The correspondence between trie nodes and ternary search paths preserves membership of keys exactly, so the structure implements the same dictionary as Algorithm T.

This completes the proof. ∎

Notes

The ternary representation replaces an $M$-way branching table by a binary decision structure at each level. The middle links encode descent in the original trie, while left and right links encode a local ordered search among competing characters at that depth.

This construction is equivalent to what is now called a ternary search trie (TST).

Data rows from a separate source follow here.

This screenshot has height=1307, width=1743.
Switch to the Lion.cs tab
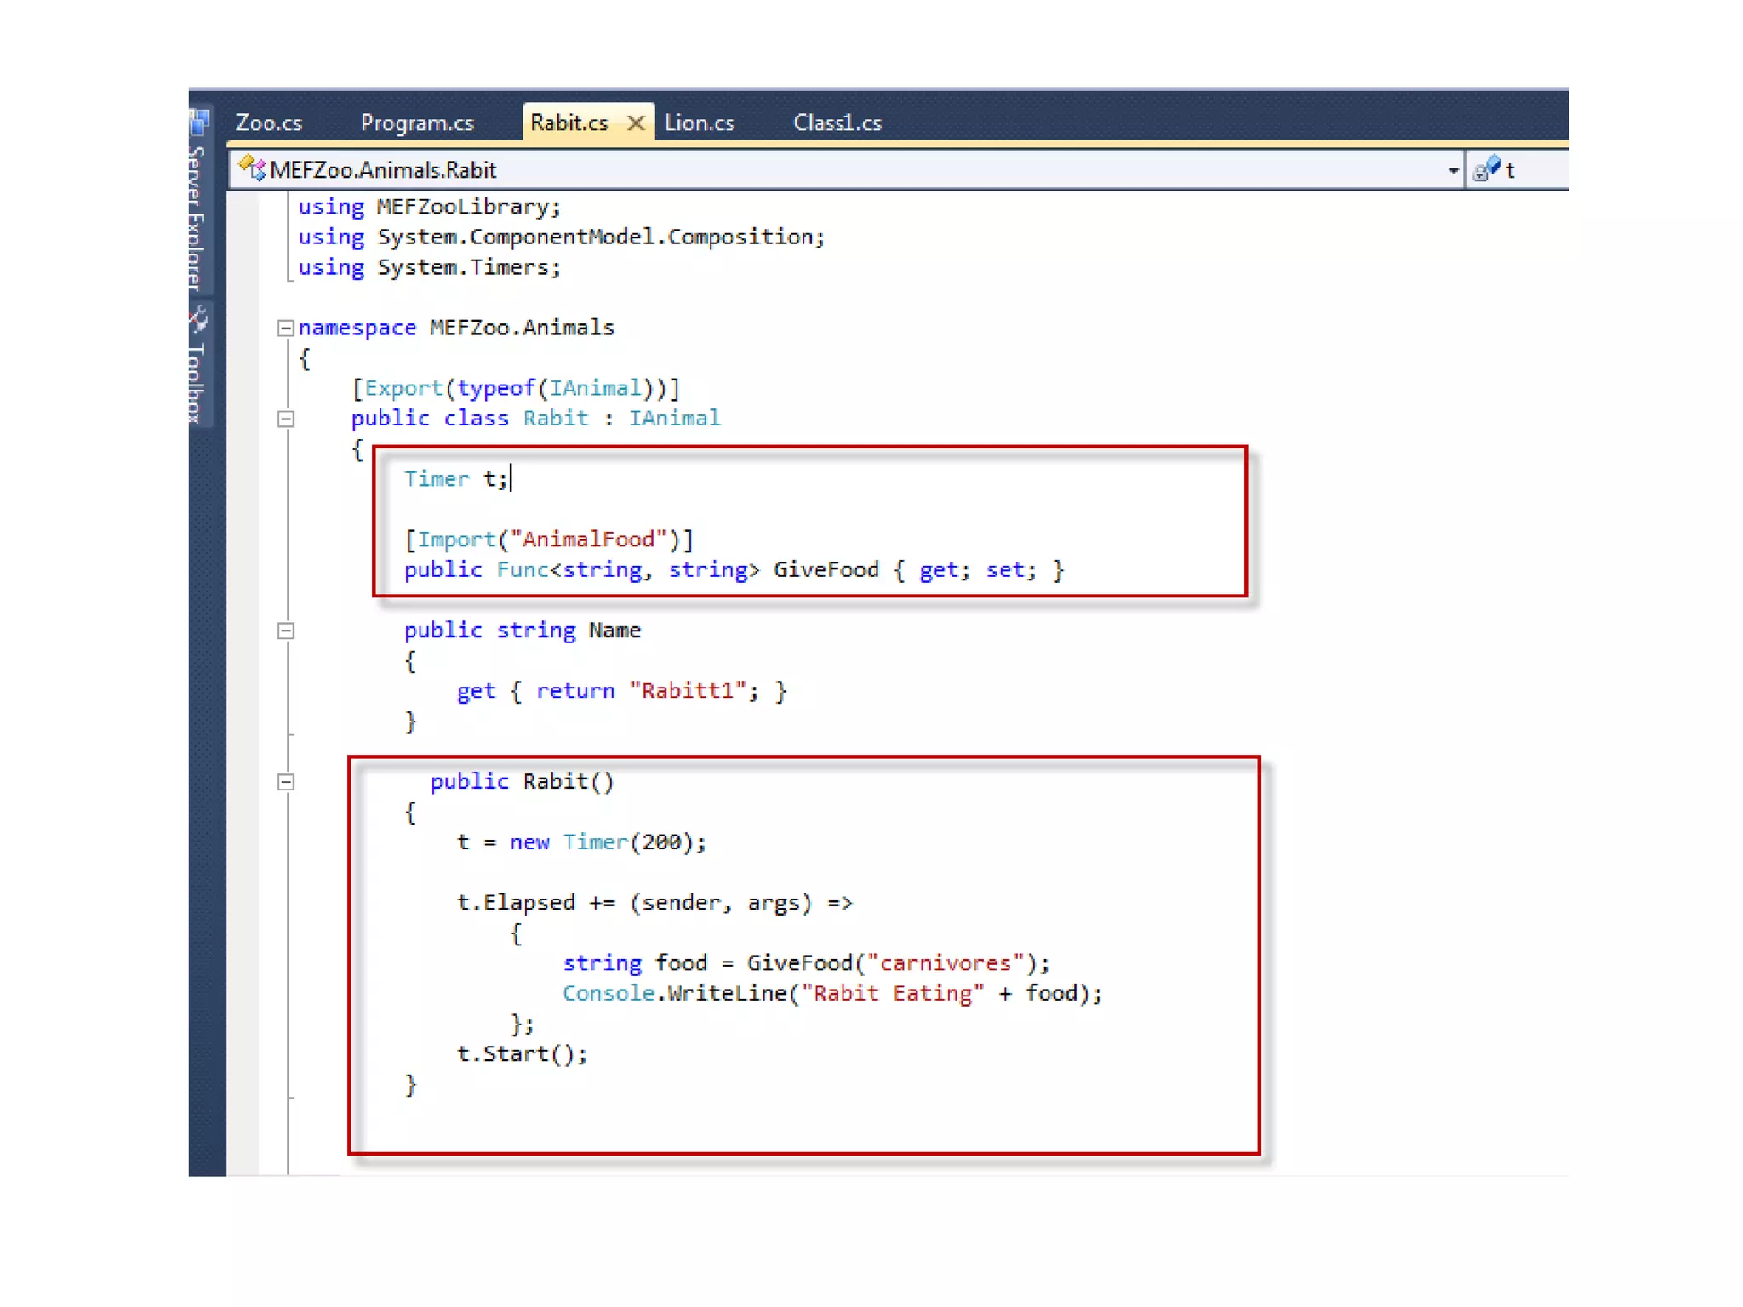coord(699,123)
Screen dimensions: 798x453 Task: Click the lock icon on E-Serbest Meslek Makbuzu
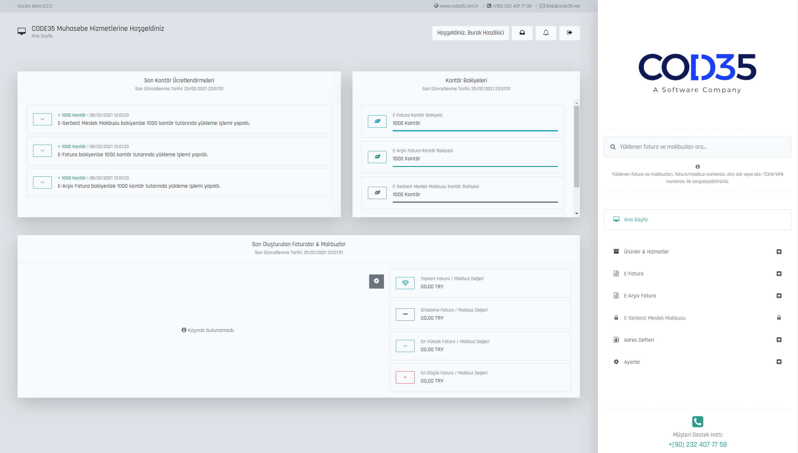779,318
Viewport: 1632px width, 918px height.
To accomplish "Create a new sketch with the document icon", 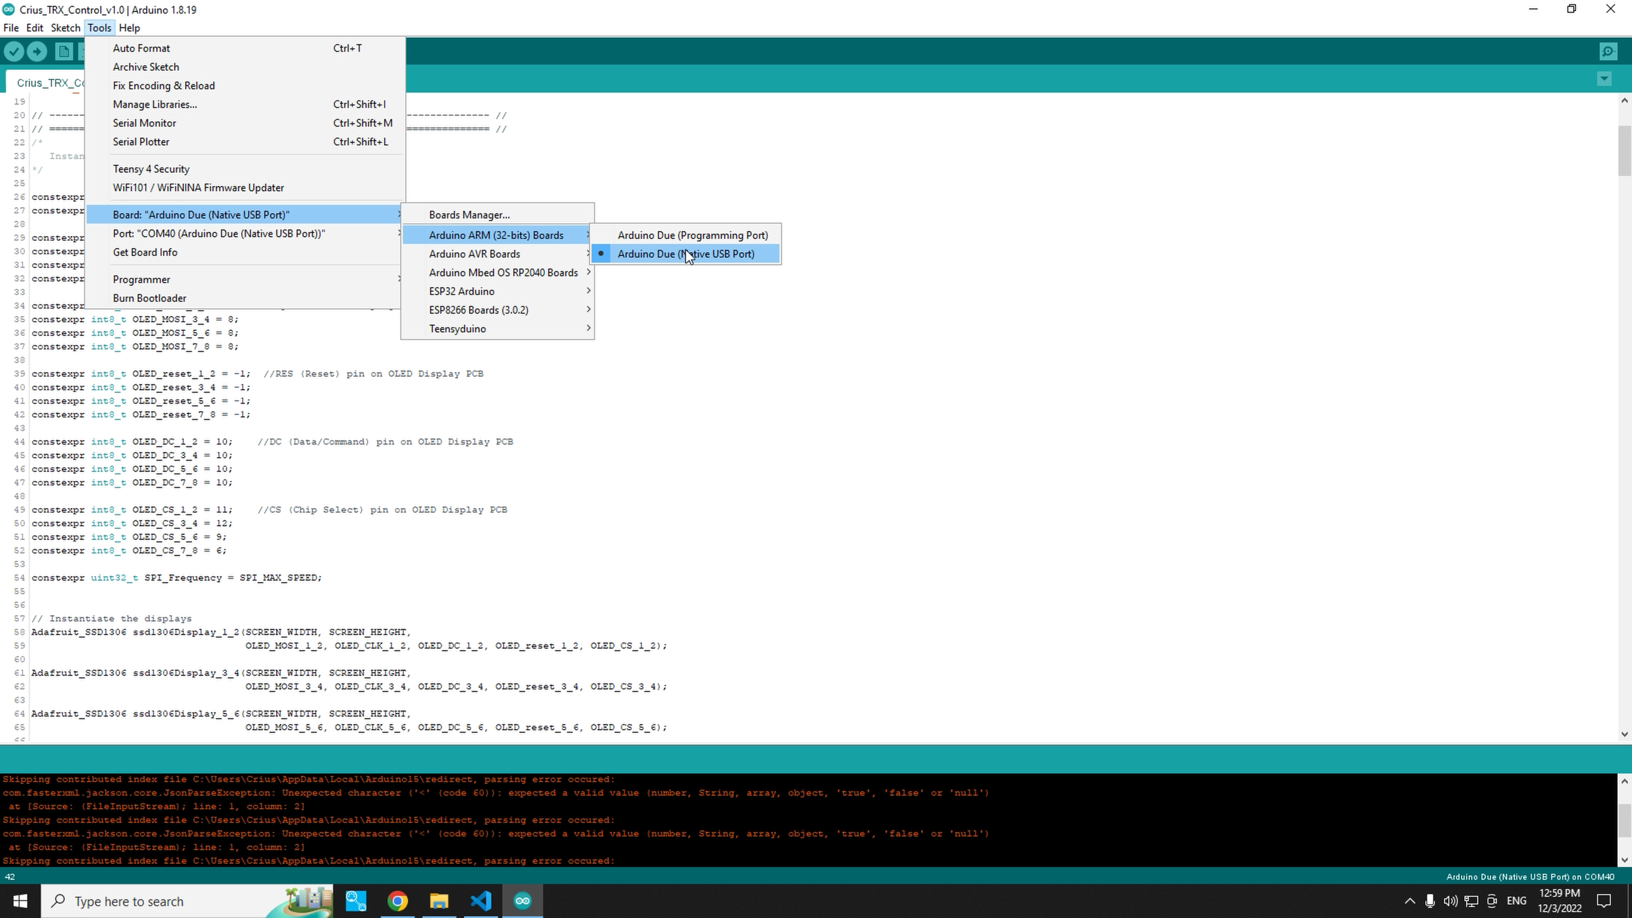I will pyautogui.click(x=64, y=51).
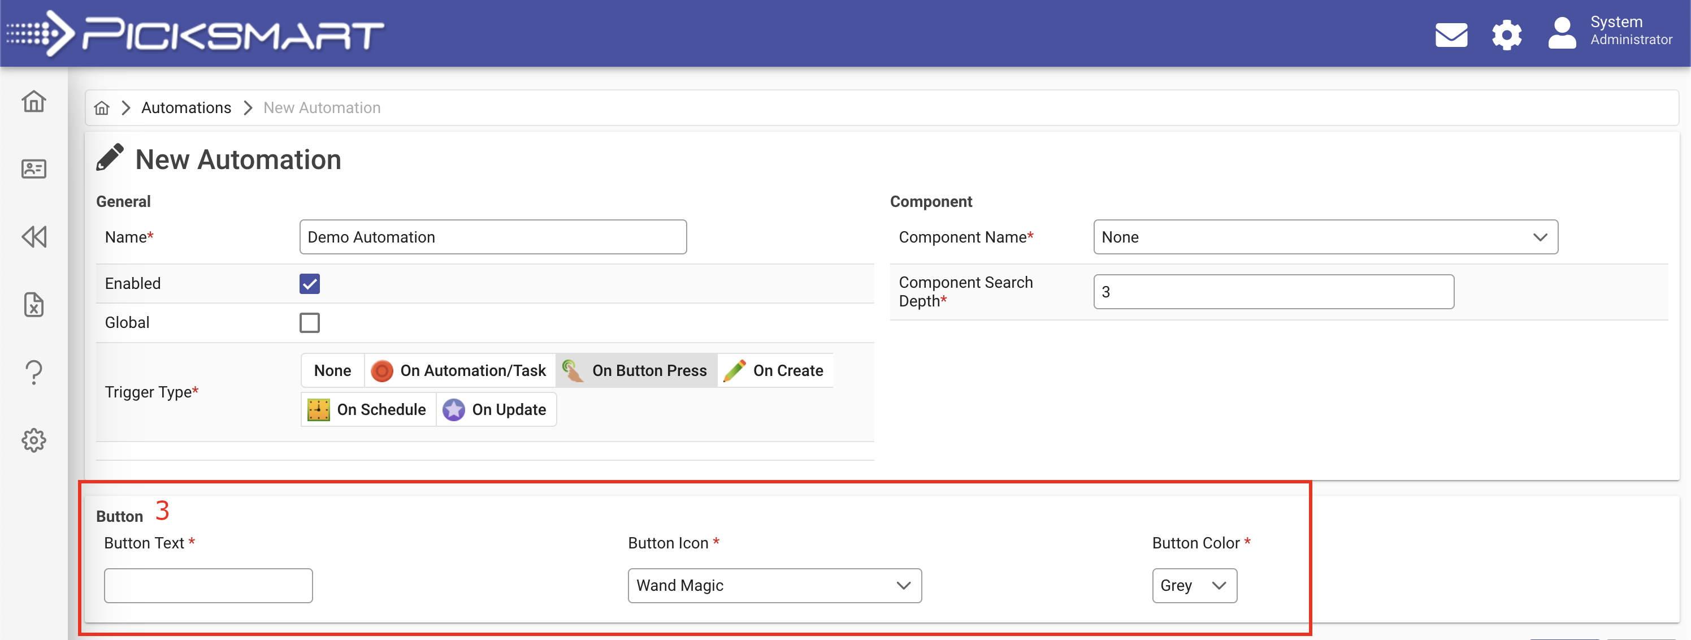The image size is (1691, 640).
Task: Select On Update trigger type
Action: pos(496,410)
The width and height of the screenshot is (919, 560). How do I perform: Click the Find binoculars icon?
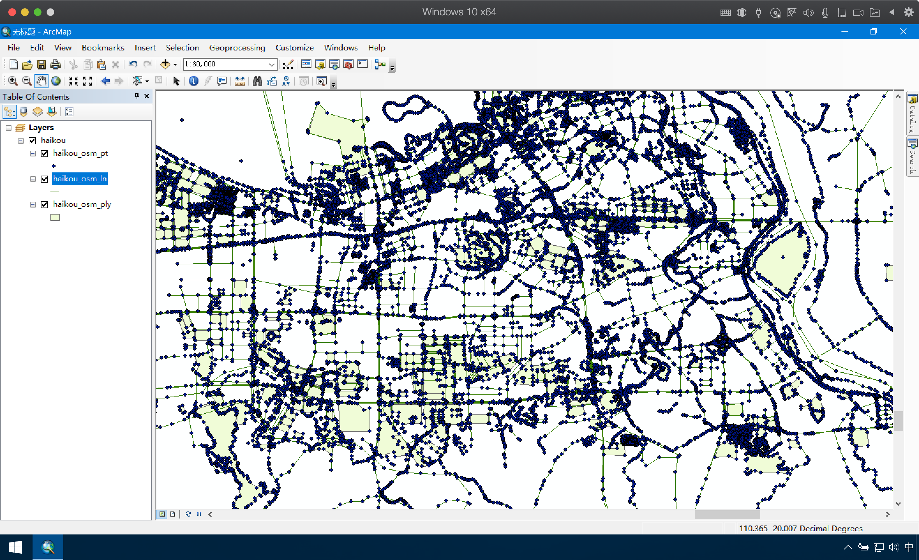(257, 81)
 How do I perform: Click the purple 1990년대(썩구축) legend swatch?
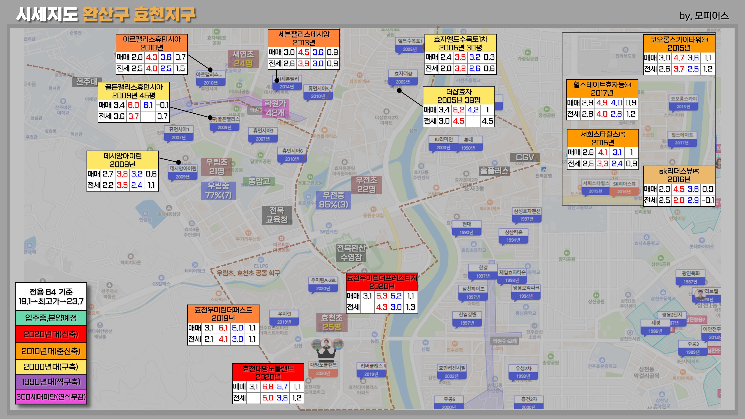click(x=51, y=382)
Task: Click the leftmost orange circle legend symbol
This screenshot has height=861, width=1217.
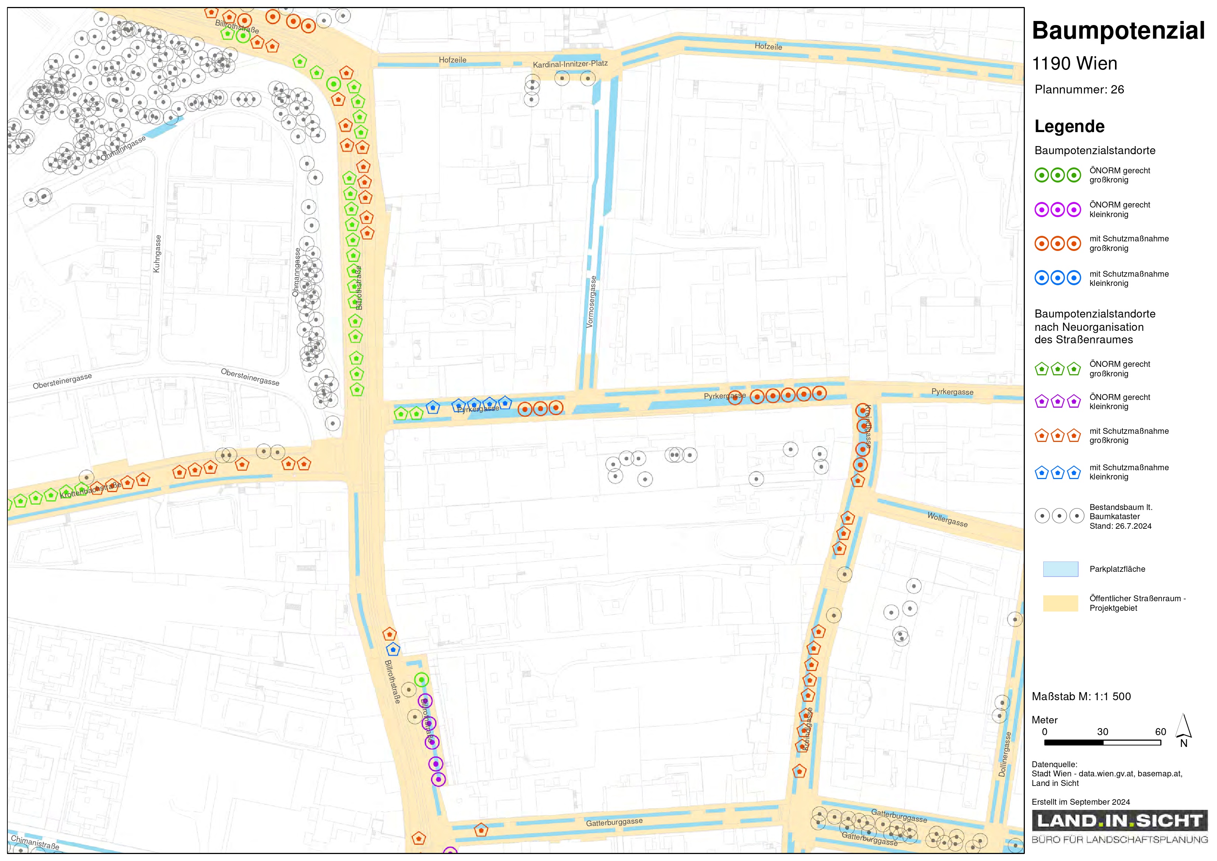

Its performance interpolates between binary search trees on characters and full tries: space is reduced relative to explicit $M$-ary nodes, while search time depends on both key length and the shape of the character comparison trees at each level.

Variants arise by balancing the left-right structure at each node or by storing multiple characters per node, but the essential invariant remains the separation between horizontal character selection and vertical prefix advancement.